"""

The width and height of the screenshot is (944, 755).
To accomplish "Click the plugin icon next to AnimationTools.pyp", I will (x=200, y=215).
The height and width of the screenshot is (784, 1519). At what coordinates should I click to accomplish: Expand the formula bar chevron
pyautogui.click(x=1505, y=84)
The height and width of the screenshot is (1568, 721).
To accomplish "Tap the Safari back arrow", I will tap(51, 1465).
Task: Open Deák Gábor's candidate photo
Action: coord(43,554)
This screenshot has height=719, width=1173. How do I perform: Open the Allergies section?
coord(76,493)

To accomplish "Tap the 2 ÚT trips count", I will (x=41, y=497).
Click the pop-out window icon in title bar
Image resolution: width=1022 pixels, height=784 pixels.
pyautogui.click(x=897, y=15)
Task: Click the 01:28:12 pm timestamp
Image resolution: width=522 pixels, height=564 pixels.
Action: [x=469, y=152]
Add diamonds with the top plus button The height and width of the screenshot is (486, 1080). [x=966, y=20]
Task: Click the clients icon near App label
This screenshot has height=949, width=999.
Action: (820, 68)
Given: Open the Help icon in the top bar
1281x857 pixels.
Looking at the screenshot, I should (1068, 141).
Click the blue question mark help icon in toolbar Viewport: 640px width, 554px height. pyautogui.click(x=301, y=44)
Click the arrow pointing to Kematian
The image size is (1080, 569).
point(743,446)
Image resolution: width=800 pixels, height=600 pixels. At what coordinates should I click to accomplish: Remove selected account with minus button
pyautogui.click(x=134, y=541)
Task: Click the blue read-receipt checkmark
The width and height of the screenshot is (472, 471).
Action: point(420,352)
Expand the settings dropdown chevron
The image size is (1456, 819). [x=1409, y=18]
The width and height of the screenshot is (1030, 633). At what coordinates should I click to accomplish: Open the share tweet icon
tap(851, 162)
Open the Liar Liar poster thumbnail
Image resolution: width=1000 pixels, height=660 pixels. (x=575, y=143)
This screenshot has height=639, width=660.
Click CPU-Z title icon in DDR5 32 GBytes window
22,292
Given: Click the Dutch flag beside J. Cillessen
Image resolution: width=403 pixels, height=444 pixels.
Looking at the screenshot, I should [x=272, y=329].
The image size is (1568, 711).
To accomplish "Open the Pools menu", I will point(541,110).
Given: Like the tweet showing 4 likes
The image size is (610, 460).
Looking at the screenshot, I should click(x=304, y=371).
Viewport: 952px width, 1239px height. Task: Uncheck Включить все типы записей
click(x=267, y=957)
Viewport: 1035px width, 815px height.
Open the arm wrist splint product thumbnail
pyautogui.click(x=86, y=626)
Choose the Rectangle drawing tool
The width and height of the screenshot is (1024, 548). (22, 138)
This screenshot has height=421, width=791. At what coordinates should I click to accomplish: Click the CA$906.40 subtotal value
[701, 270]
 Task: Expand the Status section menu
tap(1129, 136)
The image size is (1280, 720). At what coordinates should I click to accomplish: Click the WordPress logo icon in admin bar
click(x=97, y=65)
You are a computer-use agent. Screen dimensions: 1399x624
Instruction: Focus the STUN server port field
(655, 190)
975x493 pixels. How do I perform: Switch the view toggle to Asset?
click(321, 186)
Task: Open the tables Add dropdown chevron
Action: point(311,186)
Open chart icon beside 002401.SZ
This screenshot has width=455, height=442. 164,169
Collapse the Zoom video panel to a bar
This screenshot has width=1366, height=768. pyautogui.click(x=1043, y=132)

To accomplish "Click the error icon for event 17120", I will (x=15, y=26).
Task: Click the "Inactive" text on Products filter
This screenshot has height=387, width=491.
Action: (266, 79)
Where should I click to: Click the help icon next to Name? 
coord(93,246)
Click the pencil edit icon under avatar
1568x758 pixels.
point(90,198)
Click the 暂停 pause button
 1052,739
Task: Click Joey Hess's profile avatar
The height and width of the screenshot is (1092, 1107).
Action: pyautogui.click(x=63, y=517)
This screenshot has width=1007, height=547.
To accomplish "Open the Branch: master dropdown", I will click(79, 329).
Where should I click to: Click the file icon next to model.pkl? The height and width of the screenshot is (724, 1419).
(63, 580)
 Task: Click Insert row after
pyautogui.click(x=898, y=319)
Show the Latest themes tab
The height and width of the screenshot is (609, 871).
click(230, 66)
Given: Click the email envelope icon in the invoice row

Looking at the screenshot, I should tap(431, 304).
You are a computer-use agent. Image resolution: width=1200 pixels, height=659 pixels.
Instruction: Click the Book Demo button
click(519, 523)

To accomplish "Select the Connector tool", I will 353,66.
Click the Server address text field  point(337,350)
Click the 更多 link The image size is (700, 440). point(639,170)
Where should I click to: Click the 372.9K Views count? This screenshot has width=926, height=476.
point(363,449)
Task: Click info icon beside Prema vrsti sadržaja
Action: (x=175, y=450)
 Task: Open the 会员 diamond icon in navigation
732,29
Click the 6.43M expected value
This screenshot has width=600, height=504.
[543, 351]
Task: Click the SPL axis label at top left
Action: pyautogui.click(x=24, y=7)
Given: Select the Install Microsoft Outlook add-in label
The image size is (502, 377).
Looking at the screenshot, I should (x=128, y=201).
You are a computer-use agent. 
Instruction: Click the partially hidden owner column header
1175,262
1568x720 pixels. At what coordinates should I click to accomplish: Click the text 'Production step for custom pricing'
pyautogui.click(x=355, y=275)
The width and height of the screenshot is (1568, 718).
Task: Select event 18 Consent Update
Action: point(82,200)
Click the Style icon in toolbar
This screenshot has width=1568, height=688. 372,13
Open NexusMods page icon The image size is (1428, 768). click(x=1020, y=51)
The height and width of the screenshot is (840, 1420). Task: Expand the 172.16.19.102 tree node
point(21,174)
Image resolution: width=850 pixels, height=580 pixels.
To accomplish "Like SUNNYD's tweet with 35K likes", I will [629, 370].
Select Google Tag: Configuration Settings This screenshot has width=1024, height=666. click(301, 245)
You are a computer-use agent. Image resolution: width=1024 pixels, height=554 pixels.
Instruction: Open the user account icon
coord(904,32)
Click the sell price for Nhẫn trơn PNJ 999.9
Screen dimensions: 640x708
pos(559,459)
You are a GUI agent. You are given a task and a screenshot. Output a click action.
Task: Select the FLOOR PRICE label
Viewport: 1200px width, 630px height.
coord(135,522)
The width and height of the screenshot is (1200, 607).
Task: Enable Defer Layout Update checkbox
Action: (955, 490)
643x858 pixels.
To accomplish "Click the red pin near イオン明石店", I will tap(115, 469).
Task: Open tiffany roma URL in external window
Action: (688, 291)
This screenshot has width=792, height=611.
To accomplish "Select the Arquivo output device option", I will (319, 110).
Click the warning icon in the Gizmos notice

"""

## TO DO:
With the line containing "Instruction: Open the user account icon" as the start, transcribe each line through the end of the listing above, exactly and only.

## WRITTEN SOLUTION:
Instruction: Open the user account icon
coord(904,32)
Click the sell price for Nhẫn trơn PNJ 999.9
Screen dimensions: 640x708
pos(559,459)
You are a GUI agent. You are given a task and a screenshot. Output a click action.
Task: Select the FLOOR PRICE label
Viewport: 1200px width, 630px height.
coord(135,522)
The width and height of the screenshot is (1200, 607).
Task: Enable Defer Layout Update checkbox
Action: (955, 490)
643x858 pixels.
To accomplish "Click the red pin near イオン明石店", I will tap(115, 469).
Task: Open tiffany roma URL in external window
Action: (688, 291)
This screenshot has width=792, height=611.
To accomplish "Select the Arquivo output device option", I will (319, 110).
Click the warning icon in the Gizmos notice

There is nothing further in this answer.